P. Le Marc : Il est tout de même assez troublant que les partisans de la monnaie unique doutent maintenant de la capacité des grands Etats à entrer dans cette monnaie unique en 99.
H. de Charette : Bien entendu. Tout cela dépend, en réalité, d’un grand nombre de facteurs qui nous échappent, à commencer par le rythme de croissance des années qui viennent. Il est tout à fait clair que s’il est suffisamment élevé, tout cela se réglera sans grand problème pour la plupart des pays réellement concernés, en particulier pour la France et l’Allemagne. Au contraire, en effet, si la croissance devait faiblir durablement, on aurait des problèmes sérieux à résoudre.

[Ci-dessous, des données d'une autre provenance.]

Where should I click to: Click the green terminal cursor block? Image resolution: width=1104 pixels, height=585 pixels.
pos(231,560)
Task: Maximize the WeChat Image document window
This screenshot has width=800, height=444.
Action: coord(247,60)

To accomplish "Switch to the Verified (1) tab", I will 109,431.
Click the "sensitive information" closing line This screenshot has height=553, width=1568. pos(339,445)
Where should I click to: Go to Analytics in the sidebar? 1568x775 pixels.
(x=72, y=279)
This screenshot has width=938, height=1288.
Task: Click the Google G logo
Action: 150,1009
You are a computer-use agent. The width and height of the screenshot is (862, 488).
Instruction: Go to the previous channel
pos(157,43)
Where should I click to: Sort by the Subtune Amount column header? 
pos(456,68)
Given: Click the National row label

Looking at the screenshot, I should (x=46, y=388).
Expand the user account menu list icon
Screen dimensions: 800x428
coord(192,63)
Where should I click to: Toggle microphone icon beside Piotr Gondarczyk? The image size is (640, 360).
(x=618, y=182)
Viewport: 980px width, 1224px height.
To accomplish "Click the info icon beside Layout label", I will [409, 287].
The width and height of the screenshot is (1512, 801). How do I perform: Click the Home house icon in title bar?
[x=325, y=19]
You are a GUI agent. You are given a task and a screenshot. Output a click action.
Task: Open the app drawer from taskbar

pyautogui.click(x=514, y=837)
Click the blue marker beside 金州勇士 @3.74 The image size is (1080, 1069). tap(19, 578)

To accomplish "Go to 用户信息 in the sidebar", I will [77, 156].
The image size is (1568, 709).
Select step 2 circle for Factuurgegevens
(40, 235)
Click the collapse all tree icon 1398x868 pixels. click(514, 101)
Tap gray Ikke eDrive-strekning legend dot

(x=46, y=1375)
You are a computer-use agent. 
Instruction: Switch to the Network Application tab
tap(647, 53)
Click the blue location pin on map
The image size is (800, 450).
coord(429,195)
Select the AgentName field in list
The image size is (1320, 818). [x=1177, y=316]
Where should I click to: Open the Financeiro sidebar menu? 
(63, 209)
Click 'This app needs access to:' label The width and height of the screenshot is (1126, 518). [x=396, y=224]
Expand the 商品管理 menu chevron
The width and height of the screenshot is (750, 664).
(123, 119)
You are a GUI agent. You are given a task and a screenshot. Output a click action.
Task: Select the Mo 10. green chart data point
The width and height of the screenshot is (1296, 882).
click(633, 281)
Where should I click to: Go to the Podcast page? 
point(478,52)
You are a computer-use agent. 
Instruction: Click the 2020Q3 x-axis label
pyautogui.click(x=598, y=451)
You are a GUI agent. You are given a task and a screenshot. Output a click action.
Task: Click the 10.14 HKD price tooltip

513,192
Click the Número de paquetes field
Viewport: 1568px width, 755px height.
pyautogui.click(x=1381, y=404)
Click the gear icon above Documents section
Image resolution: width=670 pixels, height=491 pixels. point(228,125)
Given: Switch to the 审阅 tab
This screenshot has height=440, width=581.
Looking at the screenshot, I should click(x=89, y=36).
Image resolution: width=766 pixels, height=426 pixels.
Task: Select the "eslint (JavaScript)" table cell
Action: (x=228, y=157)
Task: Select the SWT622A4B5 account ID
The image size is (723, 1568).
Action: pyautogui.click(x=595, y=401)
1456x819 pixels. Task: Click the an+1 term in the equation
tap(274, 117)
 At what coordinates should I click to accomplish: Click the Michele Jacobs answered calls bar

I. Levaï : Vous dites qu’on va tenir la date mais vous constatez des débats formidables en Allemagne et en France.
H. de Charette : Oui, et c’est très sain. Ce débat n’est pas du tout quelque chose de nuisible.
I. Levaï : Comme vous êtes le ministre des Affaires étrangères de J. Chirac et d’A. Juppé, comme J. Chirac a vu H. Kohl, vous pouvez aujourd’hui nous dire que le Chancelier et la Président français tiendront bon sur la date ou molliront ?
H. de Charette : Pas du tout. Je peux vous confirmer que le Président J. Chirac et le Chancelier Kohl sont décidés à tenir l’échéance du 1er janvier 99.
B. Guetta : Comment ?
H. de Charette : Ça rentre dans le débat technique. Vous savez bien que ce qu’a engagé la France dans le domaine de sa politique budgétaire, de sa politique économique, de sa politique sociale consiste à être prêt pour cette échéance parce que nous pensons en effet qu’il y va de l’emploi en France. Je vois bien quel est le débat. On nous dit si vous allez trop vite, vous allez nuire à l’emploi. Ma conviction, que je réaffirme devant vous, c’est que la monnaie, c’est un enjeu déterminant pour le succès de la prospérité et de la lutte contre le chômage dans notre pays.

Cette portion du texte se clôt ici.